**What to do:** Whenever a line in the records below contains "ball", pick it out.

(Stored records)
##############################

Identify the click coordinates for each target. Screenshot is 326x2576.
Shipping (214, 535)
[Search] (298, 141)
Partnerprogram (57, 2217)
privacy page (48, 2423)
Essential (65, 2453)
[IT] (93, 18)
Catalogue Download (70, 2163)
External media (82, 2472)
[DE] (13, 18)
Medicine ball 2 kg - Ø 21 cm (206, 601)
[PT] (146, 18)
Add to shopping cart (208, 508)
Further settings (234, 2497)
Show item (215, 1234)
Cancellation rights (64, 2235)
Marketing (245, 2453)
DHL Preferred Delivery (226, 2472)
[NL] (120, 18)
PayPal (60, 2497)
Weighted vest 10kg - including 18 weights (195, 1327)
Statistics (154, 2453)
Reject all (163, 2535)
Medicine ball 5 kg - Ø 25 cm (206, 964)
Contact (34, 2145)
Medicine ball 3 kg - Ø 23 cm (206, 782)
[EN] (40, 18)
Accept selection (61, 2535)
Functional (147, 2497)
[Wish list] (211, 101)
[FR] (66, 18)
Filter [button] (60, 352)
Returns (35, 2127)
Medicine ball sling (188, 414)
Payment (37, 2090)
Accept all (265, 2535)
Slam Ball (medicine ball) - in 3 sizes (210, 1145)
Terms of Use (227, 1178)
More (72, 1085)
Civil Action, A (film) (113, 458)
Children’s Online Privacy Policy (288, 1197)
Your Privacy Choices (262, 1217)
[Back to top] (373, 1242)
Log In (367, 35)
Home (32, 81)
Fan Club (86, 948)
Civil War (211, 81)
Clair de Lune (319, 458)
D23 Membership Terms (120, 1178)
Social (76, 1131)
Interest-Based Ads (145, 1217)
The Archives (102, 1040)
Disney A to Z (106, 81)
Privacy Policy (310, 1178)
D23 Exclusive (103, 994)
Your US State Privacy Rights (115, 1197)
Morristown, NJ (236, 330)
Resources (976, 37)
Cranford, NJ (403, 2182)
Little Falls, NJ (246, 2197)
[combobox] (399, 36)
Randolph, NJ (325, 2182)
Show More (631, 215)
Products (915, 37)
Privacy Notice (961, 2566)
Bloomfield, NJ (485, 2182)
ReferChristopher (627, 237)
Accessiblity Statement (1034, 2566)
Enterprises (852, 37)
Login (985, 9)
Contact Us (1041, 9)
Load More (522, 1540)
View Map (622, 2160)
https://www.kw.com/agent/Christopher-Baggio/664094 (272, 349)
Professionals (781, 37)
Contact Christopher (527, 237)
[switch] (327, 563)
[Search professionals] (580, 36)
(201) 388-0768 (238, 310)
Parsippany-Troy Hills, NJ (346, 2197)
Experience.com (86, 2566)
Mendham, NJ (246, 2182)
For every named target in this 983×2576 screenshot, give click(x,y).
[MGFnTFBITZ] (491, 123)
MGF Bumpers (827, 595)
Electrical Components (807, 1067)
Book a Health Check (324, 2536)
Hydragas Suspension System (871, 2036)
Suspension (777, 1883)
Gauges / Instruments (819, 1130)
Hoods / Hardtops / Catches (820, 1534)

##############################

**Solution below:**
Medicine ball 2 kg - Ø 21 cm (206, 601)
Medicine ball 5 kg - Ø 25 cm (206, 964)
Medicine ball 3 kg - Ø 23 cm (206, 782)
Medicine ball sling (188, 414)
Slam Ball (medicine ball) - in 3 sizes (210, 1145)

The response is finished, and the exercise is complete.